For the next academic year, the reality is that some students will learn exclusively online (because they cannot or choose not to travel to campus); a few students may do everything on campus – we have some subjects where there are no alternatives to physical face-to-face delivery; but the majority of students will do most things online and some things on campus.
Whilst we want to do as much on campus as possible, the reality of social distancing requirements means that we will have to be selective. We have already agreed that lectures will be online, preserving campus space for those activities that add the most value to the students’ experience. We would expect these would be released weekly to support staff and students.
To illustrate how dual delivery could work, it may be helpful to think about seminars. For example, departments could alternate seminar groups, so that one week a group is online and the next they are on campus. Alternatively, we could run synchronous sessions where on-campus students and online students are together in the same seminar.
Other options include:
- Peer-support groups, drop-ins and online social events to give students the chance to reflect on their learning with fellow students
- 1-2-1 support through online academic and pastoral support meetings with tutors
- Some practical and lab-based work delivered in Summer 2021 to minimise disruption
Departments are working together to build a picture of how modules can be delivered in June and July in order to inform timetabling and to communicate to our students.
Where programmes require an earlier start or more practical study, we will be consulting closely with programme leaders to best deliver learning and take advice from the relevant professional bodies.
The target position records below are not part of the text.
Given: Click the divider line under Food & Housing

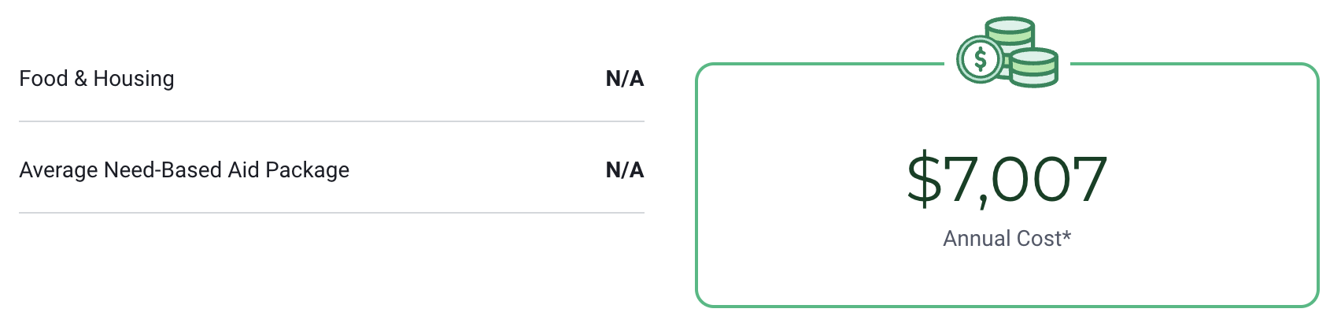Looking at the screenshot, I should pyautogui.click(x=331, y=121).
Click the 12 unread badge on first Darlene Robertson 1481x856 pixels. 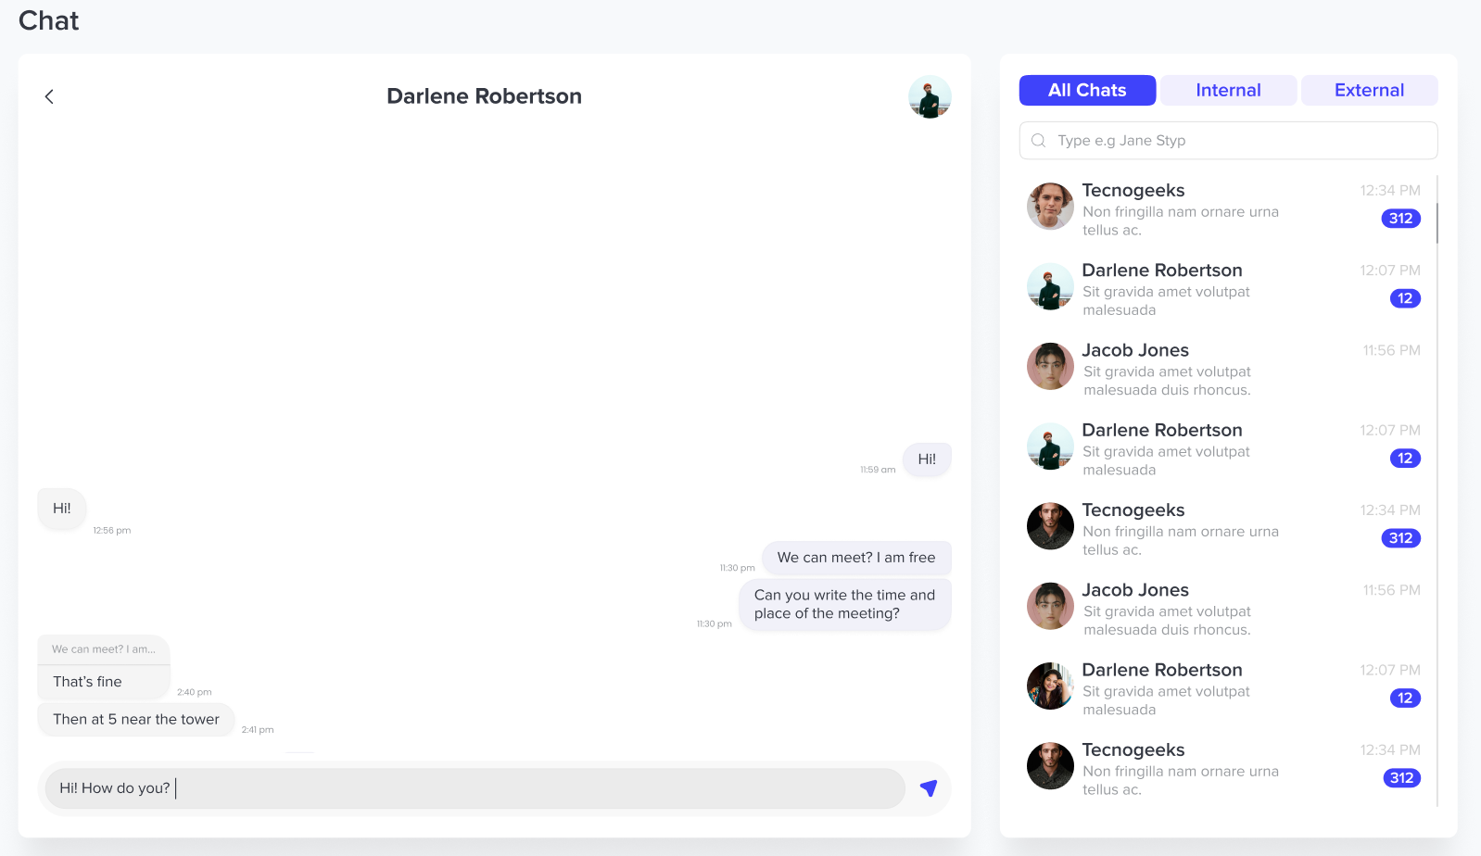1405,298
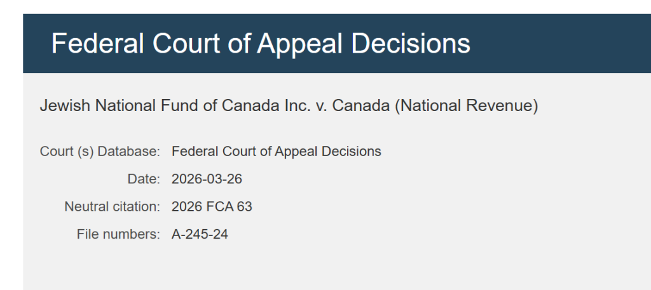Image resolution: width=651 pixels, height=290 pixels.
Task: Select the Neutral citation label
Action: [x=112, y=207]
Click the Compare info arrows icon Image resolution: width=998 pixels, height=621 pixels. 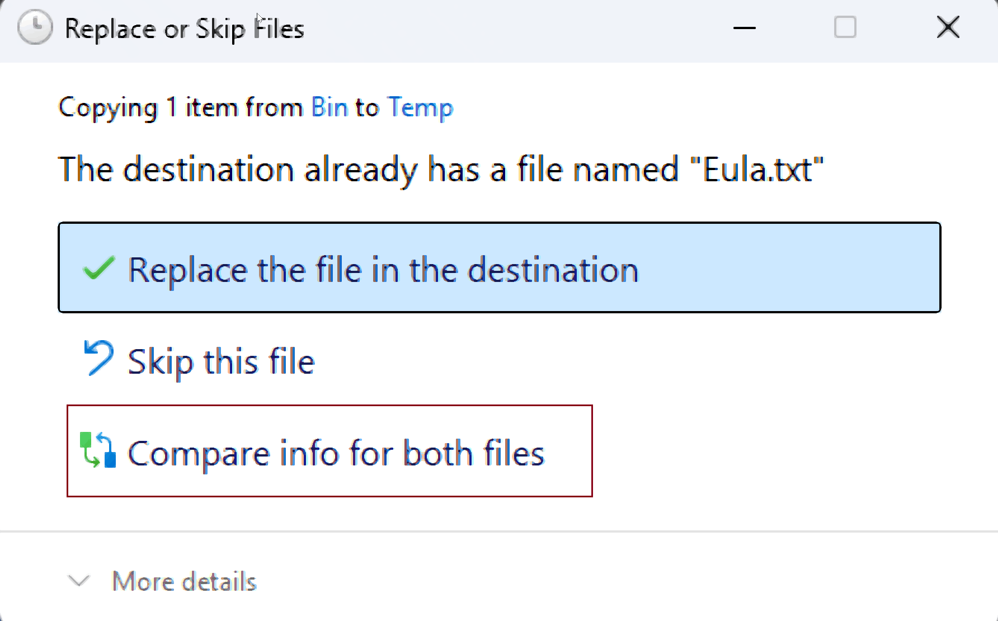tap(98, 451)
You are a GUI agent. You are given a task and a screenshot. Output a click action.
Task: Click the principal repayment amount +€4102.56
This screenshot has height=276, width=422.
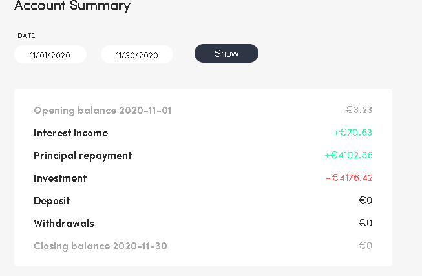tap(348, 155)
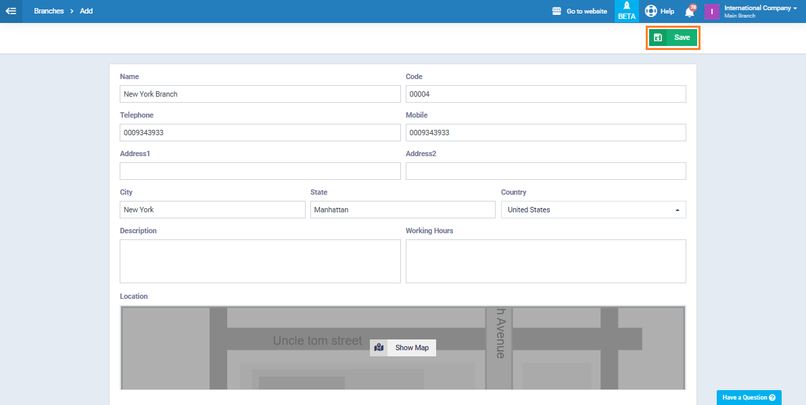Open the Help lifebuoy icon
The width and height of the screenshot is (806, 405).
coord(651,11)
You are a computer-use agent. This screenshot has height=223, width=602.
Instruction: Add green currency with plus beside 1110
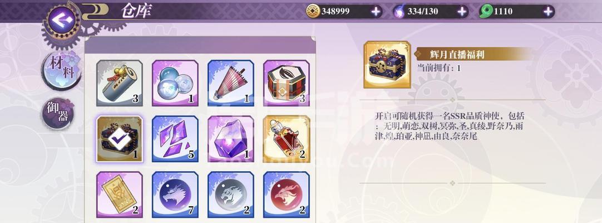point(548,12)
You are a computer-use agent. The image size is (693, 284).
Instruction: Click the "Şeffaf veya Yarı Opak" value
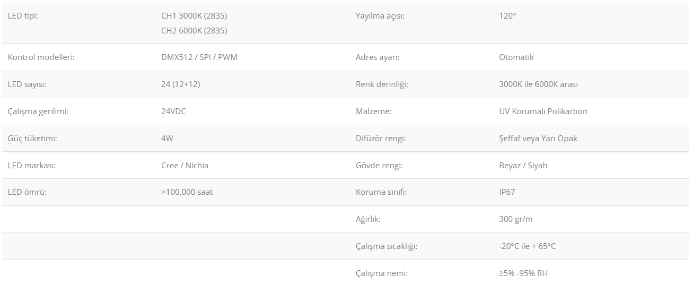(x=538, y=139)
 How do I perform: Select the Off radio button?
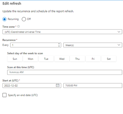(24, 19)
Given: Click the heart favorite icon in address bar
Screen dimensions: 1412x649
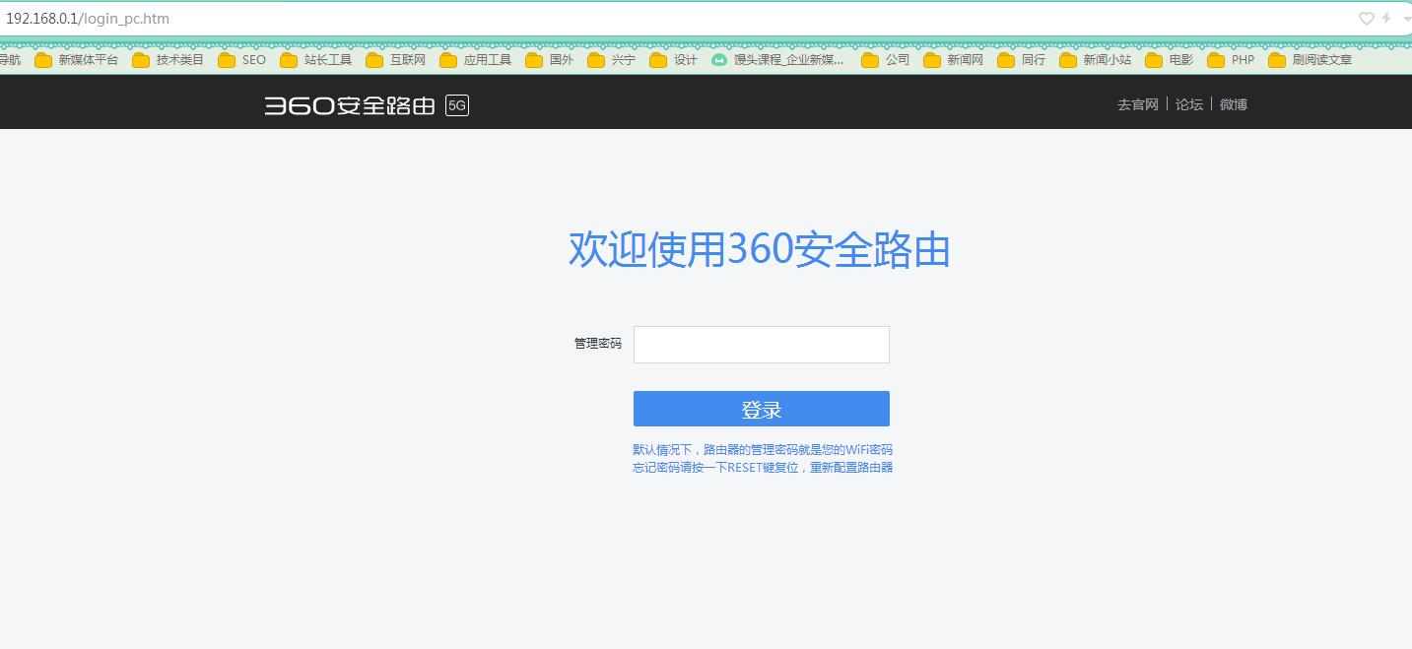Looking at the screenshot, I should tap(1367, 19).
This could include front-loading programmes with theoretical work in the earlier terms, considering summer schools for practical work or looking at different ways to deliver this element of teaching effectively while restrictions are in place.
While the dual-delivery approach will undoubtedly require us all to adapt and to work in different ways, we are working with departments on a programme-by-programme basis to make sure it is manageable. Very importantly we all need to recognise that we will have to stop doing some things for a while in order to deliver the programme.